Their brainchild makes its debut today as the Playful Invention Co. begins taking orders online for its new Cricket kits, which are designed to build on kids' interest in art and music while bringing science, math, and engineering into their artistic exploration. For $250, children get a box of tools that will allow them to customize countless creations that sing, move, and flicker in response to changes in their environment.

Unlike most other electronic toys, which are preprogrammed to react to certain stimuli, the Cricket can be programmed again and again, to perform whatever functions a child can imagine.

Children ages 9 and older use a PC to string commands together in a puzzle-piece sequence designed to make programming simple and intuitive. They write a program and send it via a USB cable to a detachable beamer, which a child can unplug and carry to wherever the Cricket is set up. With a push of a button, much like on a TV remote, the beamer delivers the Cricket a new set of instructions. A child can tell it to sound an alarm when the lights go on, for instance, or spin a decorated wheel when nearby voices get loud.
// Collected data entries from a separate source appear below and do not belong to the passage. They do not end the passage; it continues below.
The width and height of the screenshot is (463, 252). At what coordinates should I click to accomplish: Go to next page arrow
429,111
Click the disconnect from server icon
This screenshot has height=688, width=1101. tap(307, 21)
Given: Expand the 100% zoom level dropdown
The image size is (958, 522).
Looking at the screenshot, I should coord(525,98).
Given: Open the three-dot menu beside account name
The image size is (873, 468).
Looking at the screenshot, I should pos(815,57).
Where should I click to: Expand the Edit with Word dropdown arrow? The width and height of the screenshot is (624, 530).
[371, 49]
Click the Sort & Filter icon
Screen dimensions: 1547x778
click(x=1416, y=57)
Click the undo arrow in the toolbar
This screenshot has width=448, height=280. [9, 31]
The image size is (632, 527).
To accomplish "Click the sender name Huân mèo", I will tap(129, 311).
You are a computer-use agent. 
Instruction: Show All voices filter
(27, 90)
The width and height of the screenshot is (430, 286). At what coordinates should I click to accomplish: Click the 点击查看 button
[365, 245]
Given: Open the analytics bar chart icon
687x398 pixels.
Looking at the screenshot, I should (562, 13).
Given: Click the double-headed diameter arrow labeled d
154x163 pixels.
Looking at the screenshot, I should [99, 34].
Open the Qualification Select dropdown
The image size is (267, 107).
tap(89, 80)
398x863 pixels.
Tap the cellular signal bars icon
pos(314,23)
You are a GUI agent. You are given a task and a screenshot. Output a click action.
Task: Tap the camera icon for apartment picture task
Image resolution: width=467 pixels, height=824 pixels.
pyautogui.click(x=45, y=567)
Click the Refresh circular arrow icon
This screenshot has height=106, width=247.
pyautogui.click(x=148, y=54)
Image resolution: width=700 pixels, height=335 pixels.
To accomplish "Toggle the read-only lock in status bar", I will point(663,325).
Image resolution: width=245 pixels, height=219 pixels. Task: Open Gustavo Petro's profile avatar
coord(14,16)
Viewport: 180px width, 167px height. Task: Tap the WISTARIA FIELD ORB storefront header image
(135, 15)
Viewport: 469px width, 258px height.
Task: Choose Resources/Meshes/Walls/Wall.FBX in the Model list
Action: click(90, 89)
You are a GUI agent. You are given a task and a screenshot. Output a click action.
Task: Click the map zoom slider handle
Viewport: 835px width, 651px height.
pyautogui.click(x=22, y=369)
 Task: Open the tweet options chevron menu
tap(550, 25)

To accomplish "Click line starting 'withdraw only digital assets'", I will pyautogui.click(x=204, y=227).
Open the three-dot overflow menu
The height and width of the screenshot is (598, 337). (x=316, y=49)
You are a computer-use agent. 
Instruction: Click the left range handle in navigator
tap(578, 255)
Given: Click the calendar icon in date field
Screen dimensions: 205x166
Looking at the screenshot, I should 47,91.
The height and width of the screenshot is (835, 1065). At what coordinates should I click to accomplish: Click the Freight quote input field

Scholars are welcoming the Cricket not so much as a pricey toy but for what it represents: a step forward in enabling kids to be not just consumers of technological systems but designers of them.

''Until now, most of the focus on educational technology for kids has been on software and multimedia," says Marina Bers, assistant professor of child development at Tufts University. ''That's OK, but it isn't really helping them understand the world around us. [Cricket] technology can help so [kids] don't have to wait until they're in college to explore these concepts" behind sensors, robots, and automation.

Eight-year-old Ciarra Duffy of Chelsea has already begun. She's been testing Crickets at her local Boys & Girls Club of Boston for the past year. During the trial, she made a birthday cake from construction paper and cardboard for a 2-year-old boy's birthday. The party-stopper was the Cricket, which she programmed to hide inside and play ''Happy Birthday" on command.

''I felt really happy because a lot of people were checking it out to see how it worked," Ciarra said. Another benefit: She says she now understands how automatic doors work.

At MIT's Media Lab, where singing Crickets elicit chuckles from otherwise focused graduate students, Resnick shows off photos of memorable Cricket projects and their creators. In one shot, a girl shows how a light beam, when broken, sets off an alarm. In another one, a boy shows how he makes a toilet paper roll spin just by raising his voice.

Just as LEGO's robot construction kits were a precursor for the Cricket, so also is the Cricket a precursor for things to come, Resnick says. Lifelong Kindergarten is exploring how to make programming systems accessible enough that all kids, no matter how disadvantaged or technophobic, can easily learn to design animated films and video games.

Meanwhile, participants who've tested Crickets at six museums across the country are grateful just to have seen robotic technology set free -- at least in its presentation -- from the domain of science whizzes.

The Cricket ''is not so geeky as to keep people from experimenting with it," says R.L. ''Chip" Lindsey, vice president of creative development at the Fort Worth Museum of Science and History. Wherever Crickets are tested, he says, ''all of a sudden it's an art studio, and -- oh, by the way, there's technology involved."